Quarante-huit heures de grève ont suffi pour transformer la capitale en décharge à ciel ouvert. Au croisement des axes Liberté 6-Scat Urbam et Grand-Yoff-Camp pénal, le décor est triste. Au pied d'un panneau publicitaire, les ordures s'amoncellent et, plus le temps passe, plus le volume s'accroît. Composées de pelures de mangues, de débris de haricots, de sachets plastiques et autres restes de nourriture, les ordures constituent une pollution visuelle désagréable et dégagent des exhalaisons puantes qui obligent certains passants à se boucher les narines. Cet exemple n'est qu'un parmi tant d'autres à travers la ville. En faisant un tour dans quelques quartiers de Dakar, l'on se rend compte que la capitale est très sale ces temps-ci et dégage des odeurs nauséabondes. Une situation qui fait suite à la grève des ramasseurs des ordures pour réclamer leur salaire.
Le long du trottoir allant de Liberté 6 à la Cité des eaux, la situation est pire. On se croirait dans une foire des ordures. Allant des déchets pour une famille à ceux de tout un quartier, les amas se suivent les uns à côté des autres et se différencient de par leur quantité et leurs composantes. Assise sur un banc en ciment devant sa maison, solitaire et l'air anxieuse, Caroline Demba soutient que c'est le fait de la population des autres quartiers. ‘Je ne peux pas dormir en voyant ces ordures. Nous gardons les nôtres jusqu'à l'arrivée des camions de ramassage. Mais les gens attendent jusque tard dans la nuit pour venir déposer les leurs.

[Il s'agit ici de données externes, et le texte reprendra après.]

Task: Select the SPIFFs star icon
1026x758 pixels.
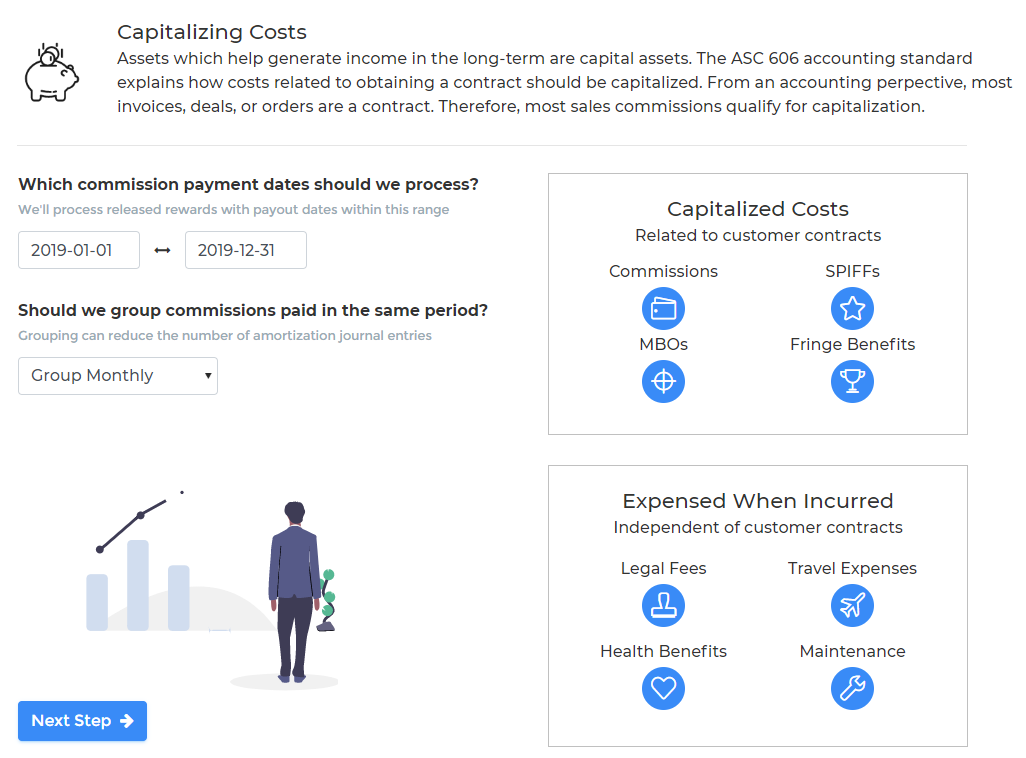Action: tap(852, 308)
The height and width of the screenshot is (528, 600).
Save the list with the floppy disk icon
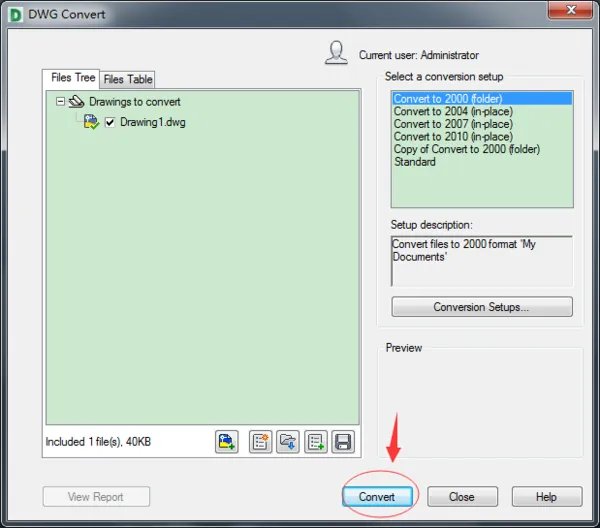click(x=342, y=442)
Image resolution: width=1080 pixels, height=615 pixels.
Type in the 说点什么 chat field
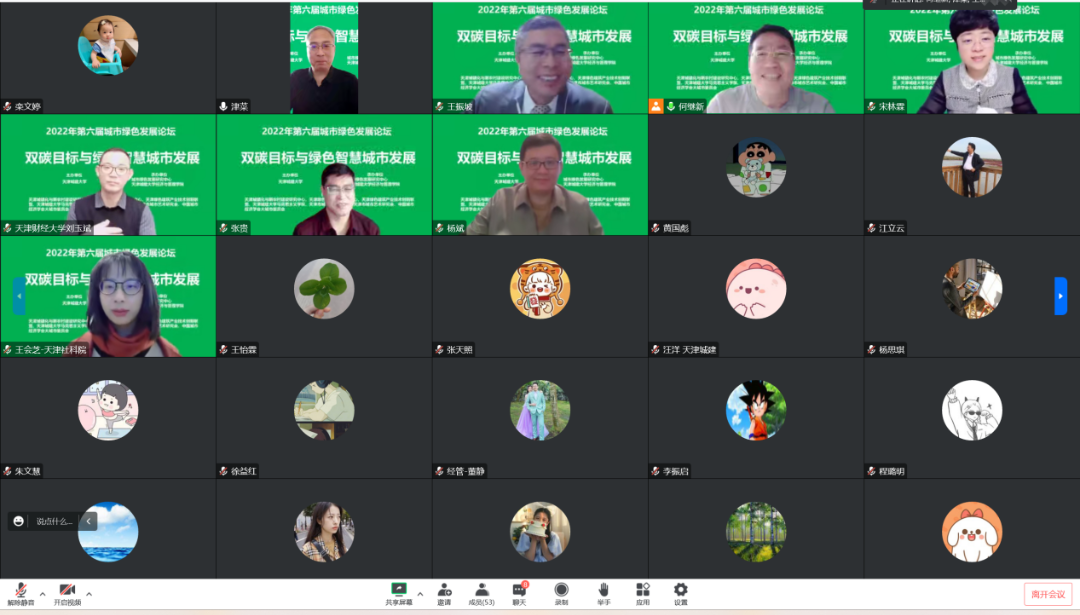(x=54, y=521)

Nous avons toujours combattu ces actes sans succès’, accuse-t-elle. Sur la chaussée, les opérations de désensablement continuent. Mais le résultat reste discret, sinon invisible face à ces montagnes d'ordures aux effluves fétides et autour desquelles bourdonnent les mouches. Un décor qui ne dérange pas outre mesure Maguette Sembène qui y voit une sorte de vengeance sur l'Etat. Dans une expression emphatique, elle soutient que c'est elle et ses voisines qui en sont les responsables. ‘C'est nous qui les avons jetées ici (les ordures, Ndlr). Et si les autres étaient du même avis que moi, nous les aurions déposées au milieu de la route’, s'écrit-elle. ‘Pas question de les garder dans nos cours puisque les ministres ne le font pas chez eux’, ajoute-t-elle tout excitée.
Au rond-point de Castors, c’est le même décor. Au milieu des déchets, un homme qui ne semble pas jouir de toutes ses facultés mentales vide les sachets d'ordures, à la recherche d'un hypothétique objet de valeur. Quelques minutes plus tard, une fille arrive, un seau blanc sur la tête. Le visage fatigué, elle vide le contenu au pied du panneau publicitaire et retourne sur ses pas, l'air absente.
A Dieupeul, la situation semble meilleure. Là, les habitants ont mis les poubelles toutes remplies devant les maisons. Poubelle classique, caisse, sceau, panier ou bidon, tout est bon pour contenir ces choses indésirables dans les maisons. Bintou Niang explique qu'à défaut de camion de ramassage, on les met dehors en attendant l'arrivée des charrettes. ‘Depuis quatre jours, nous n'avons pas vu les camions. Maintenant, des vers commencent à sortir des poubelles et l'odeur est pestilentielle. Nous sommes obligés de payer pour nous en débarrasser’, explique-t-elle.
Les charretiers tirent leur épingle du jeu
Les bénéficiaires de cette situation sont les charretiers. Depuis 48 heures, ils ne cessent de charger leurs charrettes, moyennant espèces sonnantes. L'un d'eux répond au nom de Cheikh Diouf. La tenue noircie par les saletés, il tire pompeusement sa cigarette, un sourire triomphant au coin des lèvres. ‘D'habitude je faisais un voyage par jour, aujourd'hui j'ai fait deux. Si la journée est bonne, je peux gagner 10 000 francs’, dit-il gaiement.
Quant à la population, elle dit comprendre les concessionnaires et fustige l'attitude de Etat qui, selon elle, ne fait que jouir et rebattre les oreilles des gens avec des discours politiciens.